Do Wikipedians Follow Domain Experts? : A Domain-specific Study on Wikipedia Knowledge Building (Full Paper)
Yi Zhang, Aixin Sun, Anwitaman Datta, Kuiyu Chang and Ee-Peng Lim
Abstract. Wikipedia is one of the most successful online knowledge bases attracting millions of visits daily. The huge success no surprisingly has gained much research interests for the better understanding of the collaborative knowledge building process. In this paper, we perform a domain-specific analysis, compare and contrast the knowledge building in Wikipedia with a knowledge base created by domain experts. In particular, we compared Wikipedia knowledge building in terrorism domain with reference to Terrorism Knowledge Base (TKB) developed by experts at MIPT. In total, revision history of 409 articles in Wikipedia each matches a TKB record have been studied from three aspects: creation, revision and link evolution. We found that the knowledge building in Wikipedia in terrorism domain had been unlikely to follow TKB despite the online availability of the latter. For an attempt to find out possible reasons, we conducted a detailed analysis on contribution behavior of Wikipedians. It is found that most Wikipedians each contributes to a relatively small set of articles with biased contribution focus on one particular article. At the same time, for a given article, its contributions are often championed by very few active contributors including the article’s creator. Our interpretation is that the contributions in Wikipedia are more for knowledge coverage at article level rather than domain level.
Spatiotemporal Mapping of Wikipedia Concepts (Full Paper)
Adrian Popescu and Gregory Grefenstette
Abstract. Space and time are important dimensions in the representation of a large number of concepts.
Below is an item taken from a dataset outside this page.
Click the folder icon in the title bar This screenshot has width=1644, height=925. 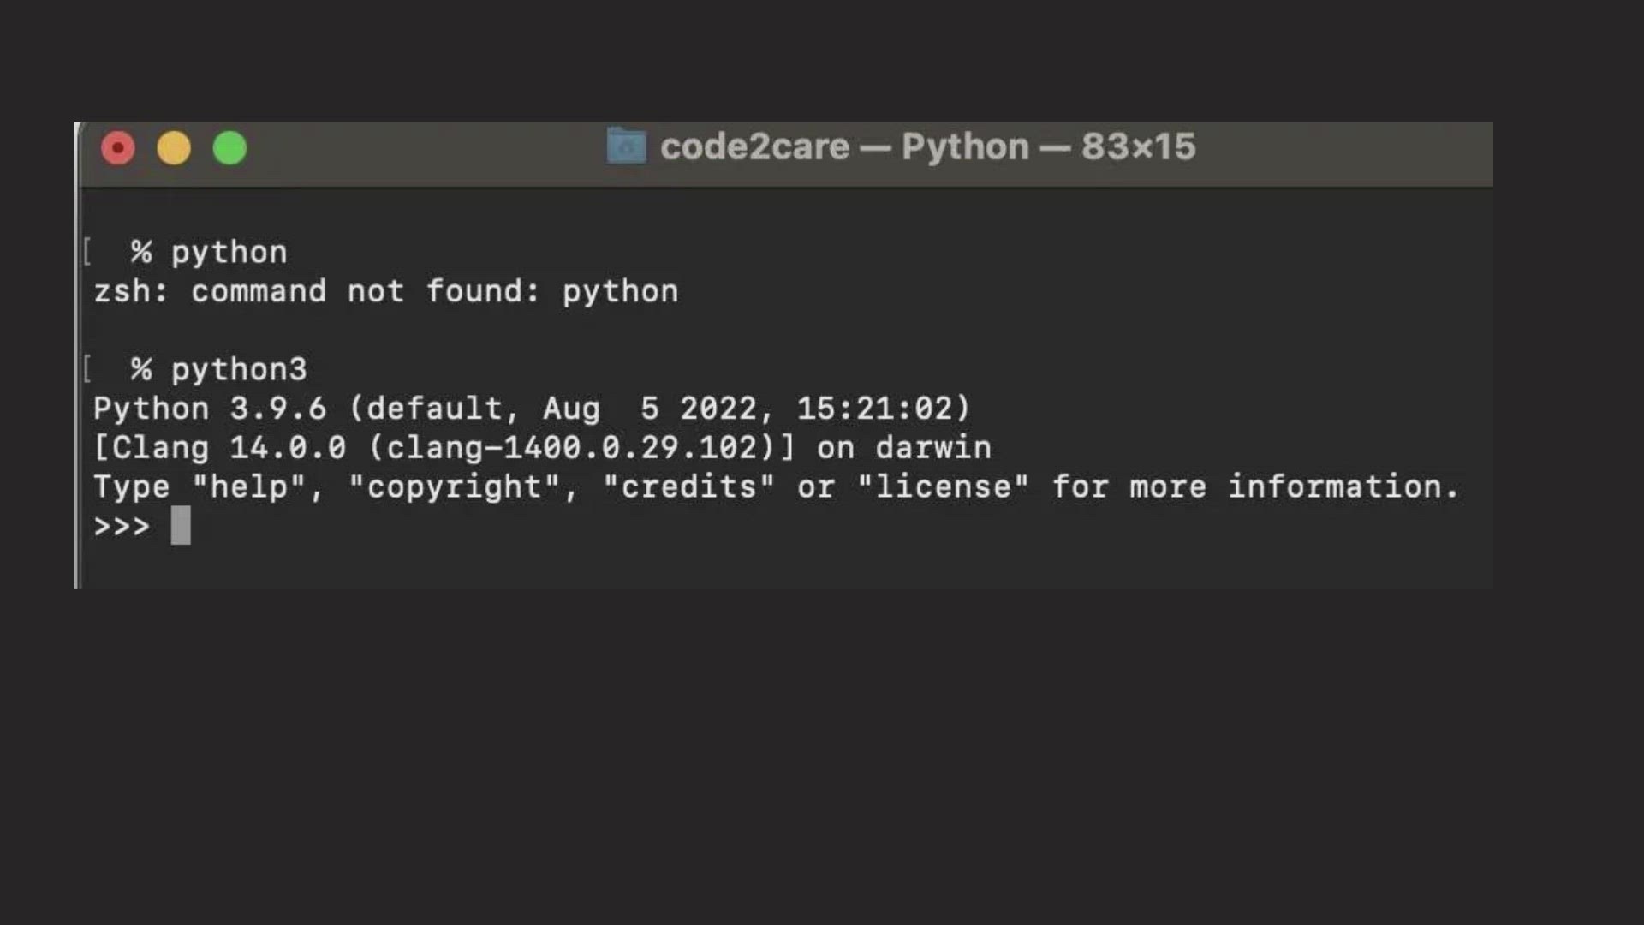pos(626,146)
However there exists no available resource that provides spatiotemporal mappings of concepts. Here we present a link-analysis based method for extracting the main locations and periods associated to all Wikipedia concepts. Relevant locations are selected from a set of geotagged articles, while relevant periods are discovered using a list of people with associated life periods. We analyze article versions over multiple languages and consider the strength of a spatial/temporal reference to be proportional to the number of languages in which it appears. To illustrate the utility of the spatiotemporal mapping of Wikipedia concepts, we present an analysis of cultural interactions and a temporal analysis of two domains. The Wikipedia mapping can also be used to perform rich spatiotemporal document indexing by extracting implicit spatial and temporal references from texts.
Crowdsourcing the Assembly of Concept Hierarchies (Full Paper)
Kai Eckert, Mathias Niepert, Christof Niemann, Cameron Buckner, Colin Allen and Heiner Stuckenschmidt
Abstract. The “wisdom of crowds” is accomplishing tasks that are cumbersome for single human beings but can not yet be fully automated by means of specialized computer algorithms. One such tasks is the construction of thesauri and other types of concept hierarchies. Human expert feedback on the relatedness and relative generality of terms, however, can be aggregated to construct dynamically changing concept hierarchies. The InPhO (Indiana Philosophy Ontology) project bootstraps feedback from volunteer users unskilled in ontology design into a precise representation of a specific domain. The approach combines statistical text processing methods with expert feedback and logic programming to create a dynamic semantic representation of the discipline of philosophy.
In this paper, we show that results of comparable quality can be achieved by leveraging the workforce of crowdsourcing services such as Amazon’s Mechanical Turk (AMT). In an extensive empirical study, we compare the feedback obtained from AMT’s workers with that from the InPhO volunteer users providing an insight into qualitative differences of the two groups. Furthermore, we present a set of strategies for assessing the quality of different users when gold standards are missing. We finally use these methods to construct a concept hierarchy based on the feedback acquired from AMT workers.